Data under study:

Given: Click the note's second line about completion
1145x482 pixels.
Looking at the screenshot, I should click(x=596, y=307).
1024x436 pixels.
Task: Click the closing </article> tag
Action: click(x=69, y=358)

What is being asked: Output every record verbatim.

Solution:
Given: Click the note's second line about completion
1145x482 pixels.
Looking at the screenshot, I should click(x=596, y=307).
1024x436 pixels.
Task: Click the closing </article> tag
Action: click(x=69, y=358)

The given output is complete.